Project 5 / Face Detection with a Sliding Window

In this project we look to detect faces in pictures by implementing the pipeline described in Histograms of Oriented Gradients for Human Detection paper by Navneet Dalal and Bill Triggs. We look to train a linear SVM classifier using HoG features extracted from positive examples (faces from the Caltech Web Faces dataset) and negative examples cropped from pictures that do not have humans in them. We have done the following work for this project:

  1. Implemented a module to extract HoG features from positive examples.
  2. Implemented a module to extract HoG features from negative examples.
  3. Trained a linear SVM classifier using our extracted feature vectors.
  4. Created a multi-scale, sliding window object detector.
  5. Found, pre-processed and used new positive training data from the Essex faces dataset.

To facilitate testing of different modules in the pipeline I figured that I should save the extracted features and have a way to load them so that I should not reconstruct them every time I wanted to test the latter steps of my algorithm. This made me save a lot of time because bugs are inevitable when building a CV system.
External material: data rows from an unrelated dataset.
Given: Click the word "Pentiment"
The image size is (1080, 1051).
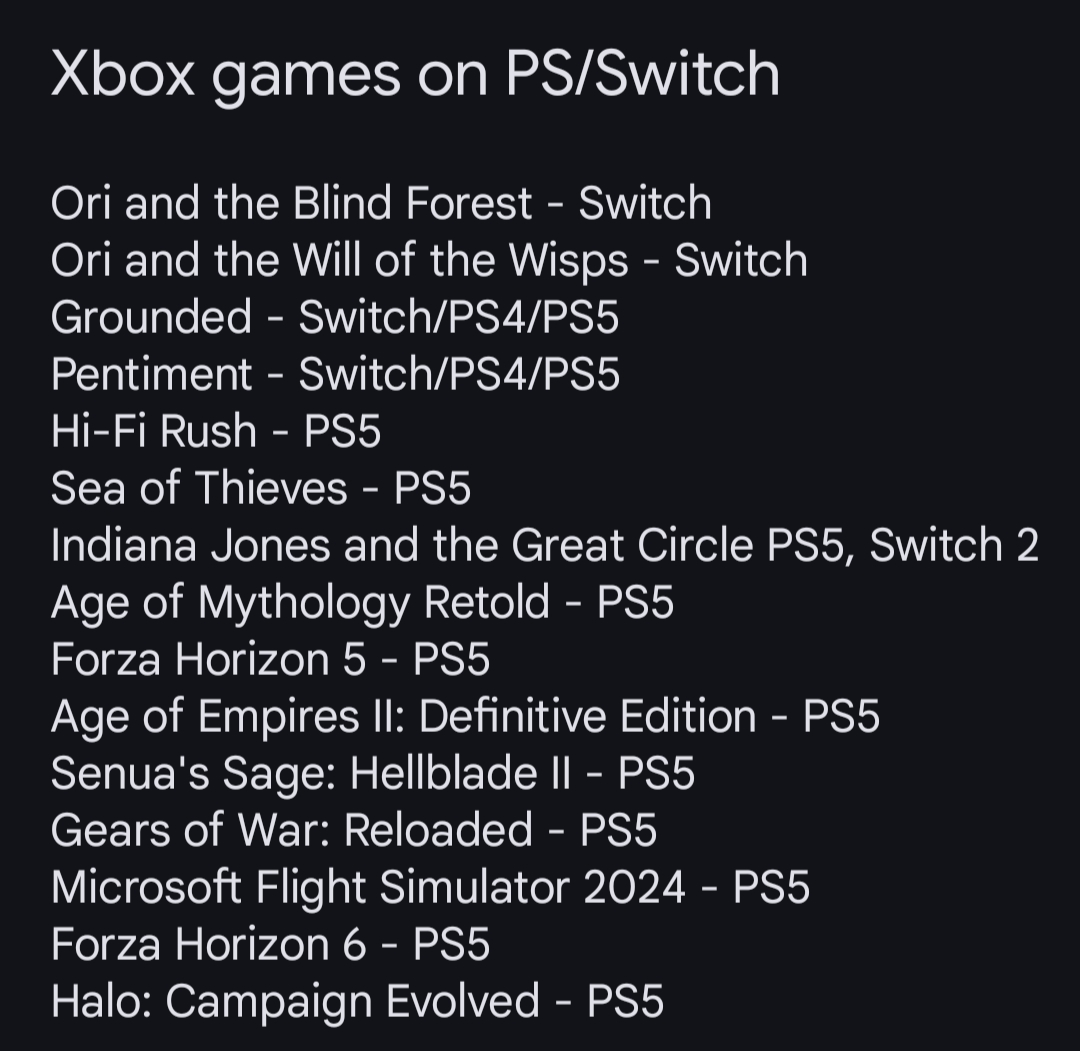Looking at the screenshot, I should (x=151, y=375).
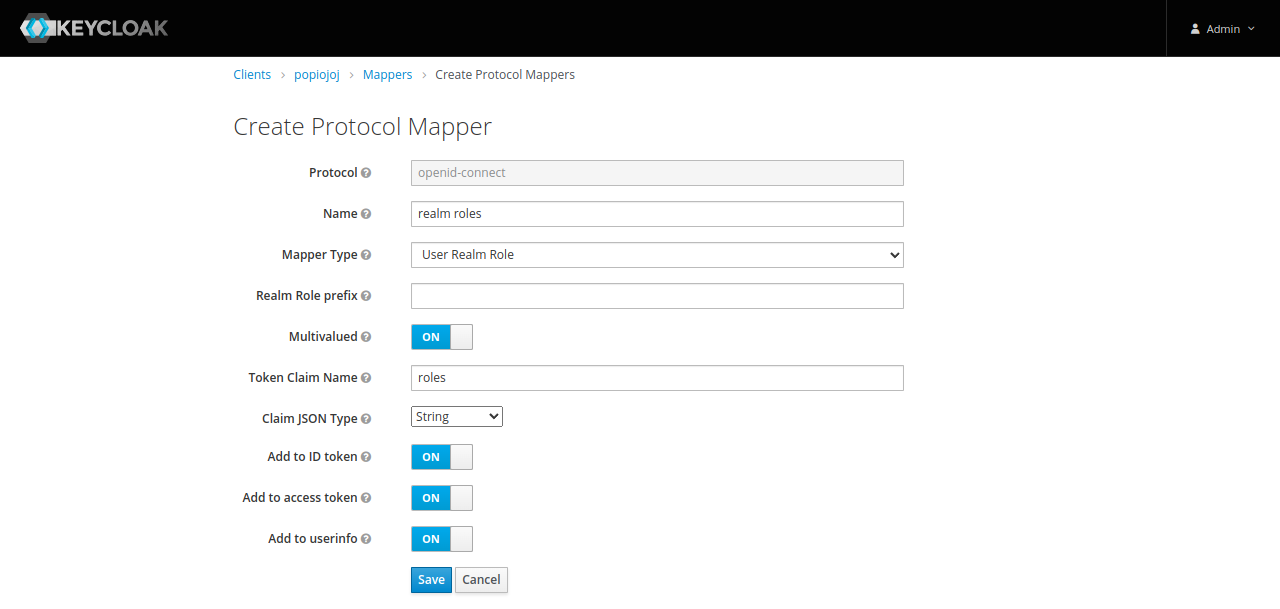Switch off Add to userinfo
The width and height of the screenshot is (1280, 609).
coord(441,538)
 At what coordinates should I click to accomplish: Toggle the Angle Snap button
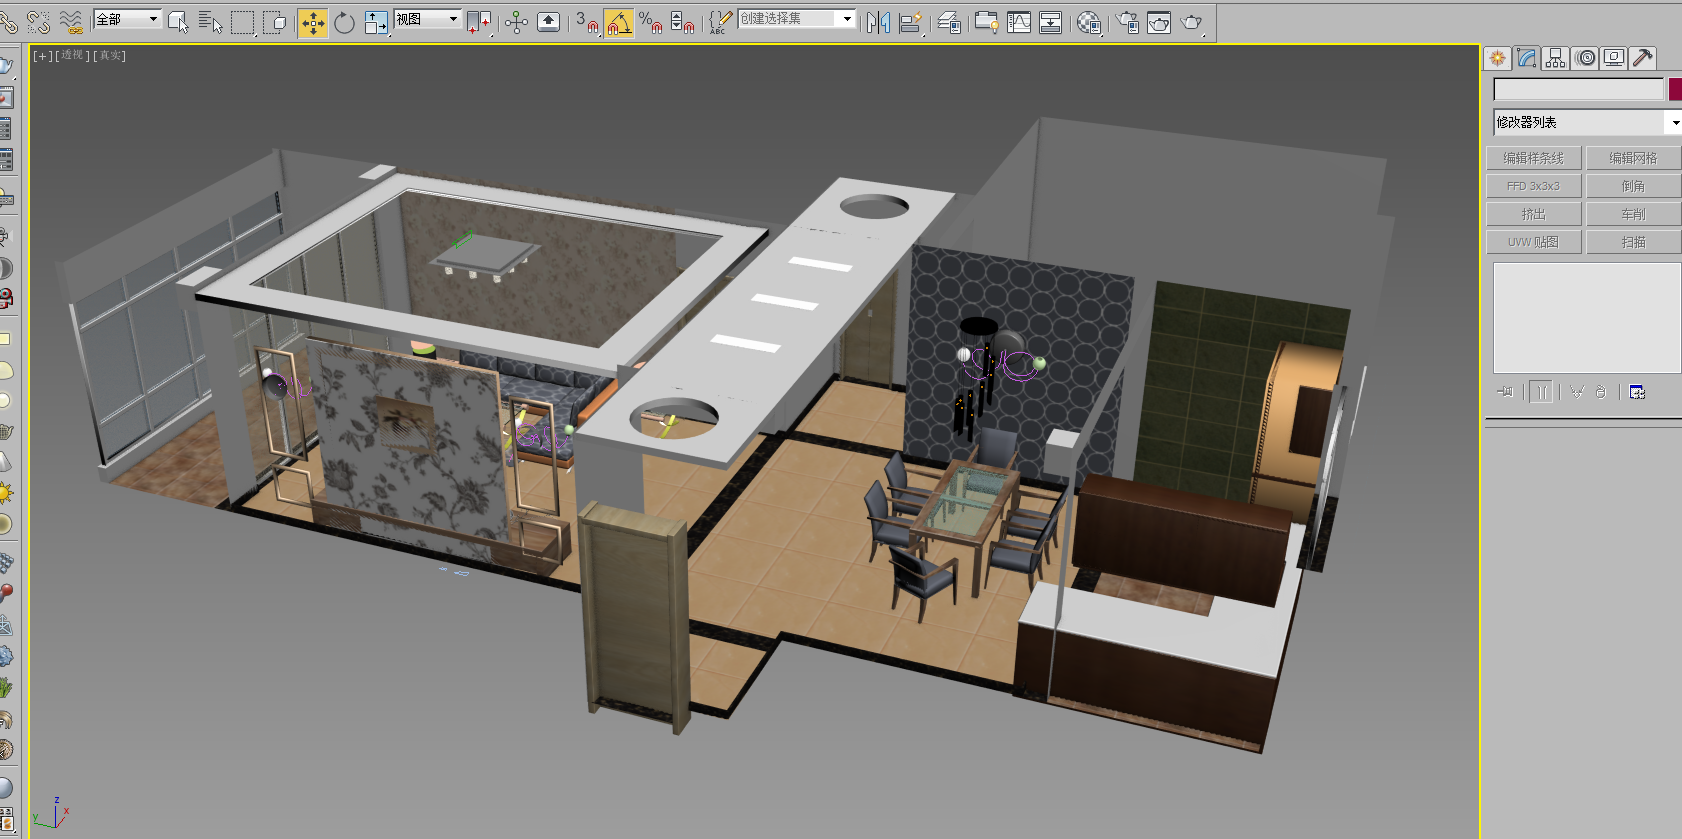(x=619, y=22)
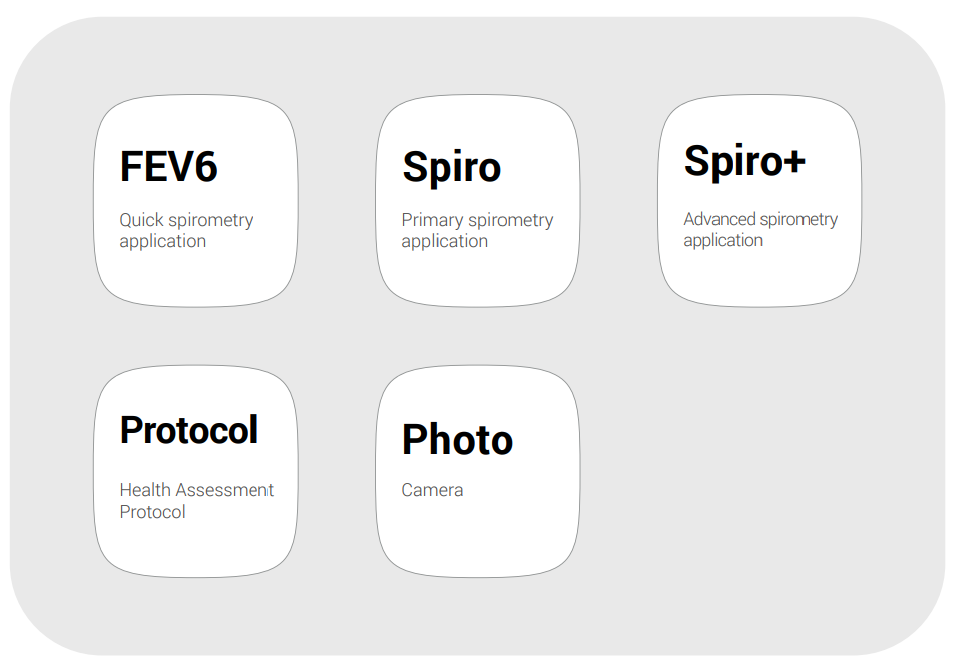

One of the problems that I had while implementing the algorithm was that due to not reading an explanation in the detector script I was taking the HoG features from patches of the image instead of taking the HoG features from the entire image and extracting patches from the HoG map. This gave me bad average precision when trying to detect faces, especially at different scales. One of the reasons is probably that when taking the HoG features of a cropped image we lose the effect that the rest of the image has on the border of the image patch. Also the pipeline ran very slowly as expected.

To use different scales for detection, for each scale I just resized the image, extracted the HoG feature map from the resized image and then performed the window sliding.

lambda accuracy
1 0.489
0.1 0.708
0.01 0.770
0.001 0.778
0.0001 0.769
0.00001 0.760
0.000001 0.760
0.0000001 0.754
0.00000001 0.755

I tested the accuracy on the different positive training datasets: Caltech Web Faces, Essex Faces dataset and the two of these combined. The essex faces were downloaded from http://cswww.essex.ac.uk/mv/allfaces/index.html . The images contain mainly first year undergraduate students between 18-20 years old but some older individuals are also present. Male and female subjects are present. The total number of images was 7900 and the images were in 24bit color JPEG. The images were in rectangular form 180x200 pixels so preprocessing (cropping, resizing) was in order.

I used the following bash script to allow me to copy the images into a single folder, crop them (middle of the picture) and resize them. The conversion to grayscal is done in the matlab training script. I also had to manually erase some corrupted files and discarded the files that weren't in jpg format. The files that I deleted were the following: some of 9540636.*.jpg and some of 9540741.*.jpg where * can be any number from 1 to 20. I ended up with 7450 images in a 5.7MB folder which is included in this submission under "/data/essex_faces".

find . -iname '*.jpg' | xargs cp -t essex_faces/
mogrify -gravity center -crop 180x180+0+0 *.jpg
mogrify -resize 36x36\! *.jpg

The following are the accuracies on the different datasets using lambda = 0.0001, threshold = -0.7, scales = 12, scale factor = 0.9. We can see that performance is comparable between Caltech and Essex but that the Caltech data gives us slightly better results. When combining the two datasets performance decreases from using the Caltech dataset exclusively. More data is not always better, especially if you had enough high quality data to begin with as is the case in this problem.

dataset accuracy
Caltech 0.816
Essex 0.799
Combined 0.802

Caltech precision recall curve.

Essex precision recall curve.

Combined dataset precision recall curve.

Face template HoG visualization for best performing detector.

Precision Recall curve for best .

Example of detection on the test set from the starter code.

As you can see the detector does not only detect real human faces but drawings of huan faces and does a very good job in finding faces at different scales. It finds faces that are very blurry too. All in all it is a pretty accurate detector and this method shows the power of using good features for the task at hand. HoG is an excellent non-deep learning alternativev to detecting faces and it can work real-time.